_EXERCISE BRIEF:_
Can you reproduce every one of the lines below, character for character?

_RECORDS SHOWN:_
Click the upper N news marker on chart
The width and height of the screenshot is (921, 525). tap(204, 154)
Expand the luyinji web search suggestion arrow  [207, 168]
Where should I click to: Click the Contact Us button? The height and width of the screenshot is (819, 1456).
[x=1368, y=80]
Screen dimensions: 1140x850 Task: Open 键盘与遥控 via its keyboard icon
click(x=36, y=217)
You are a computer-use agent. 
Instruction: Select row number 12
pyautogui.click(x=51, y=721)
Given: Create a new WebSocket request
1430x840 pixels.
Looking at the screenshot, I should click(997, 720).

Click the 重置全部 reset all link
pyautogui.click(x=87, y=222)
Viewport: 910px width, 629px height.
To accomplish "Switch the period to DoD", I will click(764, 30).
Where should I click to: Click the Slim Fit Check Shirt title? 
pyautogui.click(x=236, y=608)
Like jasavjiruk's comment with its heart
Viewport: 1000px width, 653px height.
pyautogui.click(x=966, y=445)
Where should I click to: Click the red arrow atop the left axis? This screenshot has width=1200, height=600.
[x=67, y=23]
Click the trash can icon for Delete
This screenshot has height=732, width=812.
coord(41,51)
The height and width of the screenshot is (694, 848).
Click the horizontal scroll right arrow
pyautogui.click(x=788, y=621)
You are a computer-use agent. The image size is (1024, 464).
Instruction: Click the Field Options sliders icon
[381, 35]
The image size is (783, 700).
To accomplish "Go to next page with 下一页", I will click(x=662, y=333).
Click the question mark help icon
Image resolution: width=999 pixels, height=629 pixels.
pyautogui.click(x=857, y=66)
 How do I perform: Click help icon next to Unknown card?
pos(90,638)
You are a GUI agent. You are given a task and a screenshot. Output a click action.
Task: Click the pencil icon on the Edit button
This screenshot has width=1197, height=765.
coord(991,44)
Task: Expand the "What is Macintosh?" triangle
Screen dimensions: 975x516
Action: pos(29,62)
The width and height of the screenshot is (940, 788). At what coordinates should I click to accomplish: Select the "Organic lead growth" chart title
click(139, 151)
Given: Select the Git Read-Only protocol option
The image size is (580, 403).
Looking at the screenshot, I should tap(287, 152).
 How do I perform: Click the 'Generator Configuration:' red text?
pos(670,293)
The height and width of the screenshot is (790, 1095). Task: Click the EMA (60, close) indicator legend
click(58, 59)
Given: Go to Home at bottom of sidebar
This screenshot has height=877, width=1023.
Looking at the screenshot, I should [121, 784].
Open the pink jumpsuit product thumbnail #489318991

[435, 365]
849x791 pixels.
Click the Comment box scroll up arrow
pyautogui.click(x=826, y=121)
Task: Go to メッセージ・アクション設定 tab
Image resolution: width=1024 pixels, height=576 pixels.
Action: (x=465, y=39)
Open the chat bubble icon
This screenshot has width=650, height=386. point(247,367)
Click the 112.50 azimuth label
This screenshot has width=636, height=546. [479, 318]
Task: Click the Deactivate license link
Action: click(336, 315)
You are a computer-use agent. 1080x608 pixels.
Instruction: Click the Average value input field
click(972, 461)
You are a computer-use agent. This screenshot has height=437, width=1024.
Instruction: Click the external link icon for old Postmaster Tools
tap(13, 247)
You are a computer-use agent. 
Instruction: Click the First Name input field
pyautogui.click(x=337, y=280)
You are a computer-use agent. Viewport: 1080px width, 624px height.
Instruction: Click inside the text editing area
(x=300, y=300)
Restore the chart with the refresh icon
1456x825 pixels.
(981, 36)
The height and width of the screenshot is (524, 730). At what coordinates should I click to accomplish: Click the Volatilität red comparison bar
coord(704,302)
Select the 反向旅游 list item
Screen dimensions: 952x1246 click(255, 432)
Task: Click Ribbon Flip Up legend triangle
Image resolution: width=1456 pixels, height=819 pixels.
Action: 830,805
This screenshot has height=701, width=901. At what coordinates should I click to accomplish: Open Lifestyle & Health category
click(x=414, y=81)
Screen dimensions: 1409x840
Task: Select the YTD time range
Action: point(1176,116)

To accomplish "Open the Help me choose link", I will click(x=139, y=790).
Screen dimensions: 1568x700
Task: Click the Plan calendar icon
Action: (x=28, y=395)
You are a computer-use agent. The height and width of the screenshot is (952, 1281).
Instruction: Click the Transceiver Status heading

_TASK RESPONSE:_
Click the upper N news marker on chart
The width and height of the screenshot is (921, 525). tap(204, 154)
Expand the luyinji web search suggestion arrow  [207, 168]
Where should I click to: Click the Contact Us button? The height and width of the screenshot is (819, 1456).
[x=1368, y=80]
Screen dimensions: 1140x850 Task: Open 键盘与遥控 via its keyboard icon
click(x=36, y=217)
You are a computer-use agent. 
Instruction: Select row number 12
pyautogui.click(x=51, y=721)
Given: Create a new WebSocket request
1430x840 pixels.
Looking at the screenshot, I should click(997, 720).

Click the 重置全部 reset all link
pyautogui.click(x=87, y=222)
Viewport: 910px width, 629px height.
To accomplish "Switch the period to DoD", I will click(764, 30).
Where should I click to: Click the Slim Fit Check Shirt title? 
pyautogui.click(x=236, y=608)
Like jasavjiruk's comment with its heart
Viewport: 1000px width, 653px height.
pyautogui.click(x=966, y=445)
Where should I click to: Click the red arrow atop the left axis? This screenshot has width=1200, height=600.
[x=67, y=23]
Click the trash can icon for Delete
This screenshot has height=732, width=812.
coord(41,51)
The height and width of the screenshot is (694, 848).
Click the horizontal scroll right arrow
pyautogui.click(x=788, y=621)
You are a computer-use agent. The image size is (1024, 464).
Instruction: Click the Field Options sliders icon
[381, 35]
The image size is (783, 700).
To accomplish "Go to next page with 下一页", I will click(x=662, y=333).
Click the question mark help icon
Image resolution: width=999 pixels, height=629 pixels.
pyautogui.click(x=857, y=66)
 How do I perform: Click help icon next to Unknown card?
pos(90,638)
You are a GUI agent. You are given a task and a screenshot. Output a click action.
Task: Click the pencil icon on the Edit button
This screenshot has width=1197, height=765.
coord(991,44)
Task: Expand the "What is Macintosh?" triangle
Screen dimensions: 975x516
Action: pos(29,62)
The width and height of the screenshot is (940, 788). At what coordinates should I click to accomplish: Select the "Organic lead growth" chart title
click(139, 151)
Given: Select the Git Read-Only protocol option
The image size is (580, 403).
Looking at the screenshot, I should tap(287, 152).
 How do I perform: Click the 'Generator Configuration:' red text?
pos(670,293)
The height and width of the screenshot is (790, 1095). Task: Click the EMA (60, close) indicator legend
click(58, 59)
Given: Go to Home at bottom of sidebar
This screenshot has height=877, width=1023.
Looking at the screenshot, I should [121, 784].
Open the pink jumpsuit product thumbnail #489318991

[435, 365]
849x791 pixels.
Click the Comment box scroll up arrow
pyautogui.click(x=826, y=121)
Task: Go to メッセージ・アクション設定 tab
Image resolution: width=1024 pixels, height=576 pixels.
Action: (x=465, y=39)
Open the chat bubble icon
This screenshot has width=650, height=386. point(247,367)
Click the 112.50 azimuth label
This screenshot has width=636, height=546. [479, 318]
Task: Click the Deactivate license link
Action: click(336, 315)
You are a computer-use agent. 1080x608 pixels.
Instruction: Click the Average value input field
click(972, 461)
You are a computer-use agent. This screenshot has height=437, width=1024.
Instruction: Click the external link icon for old Postmaster Tools
tap(13, 247)
You are a computer-use agent. 
Instruction: Click the First Name input field
pyautogui.click(x=337, y=280)
You are a computer-use agent. Viewport: 1080px width, 624px height.
Instruction: Click inside the text editing area
(x=300, y=300)
Restore the chart with the refresh icon
1456x825 pixels.
(981, 36)
The height and width of the screenshot is (524, 730). At what coordinates should I click to accomplish: Click the Volatilität red comparison bar
coord(704,302)
Select the 反向旅游 list item
Screen dimensions: 952x1246 click(255, 432)
Task: Click Ribbon Flip Up legend triangle
Image resolution: width=1456 pixels, height=819 pixels.
Action: 830,805
This screenshot has height=701, width=901. At what coordinates should I click to accomplish: Open Lifestyle & Health category
click(x=414, y=81)
Screen dimensions: 1409x840
Task: Select the YTD time range
Action: point(1176,116)

To accomplish "Open the Help me choose link", I will click(x=139, y=790).
Screen dimensions: 1568x700
Task: Click the Plan calendar icon
Action: (x=28, y=395)
You are a computer-use agent. The height and width of the screenshot is (952, 1281).
Instruction: Click the Transceiver Status heading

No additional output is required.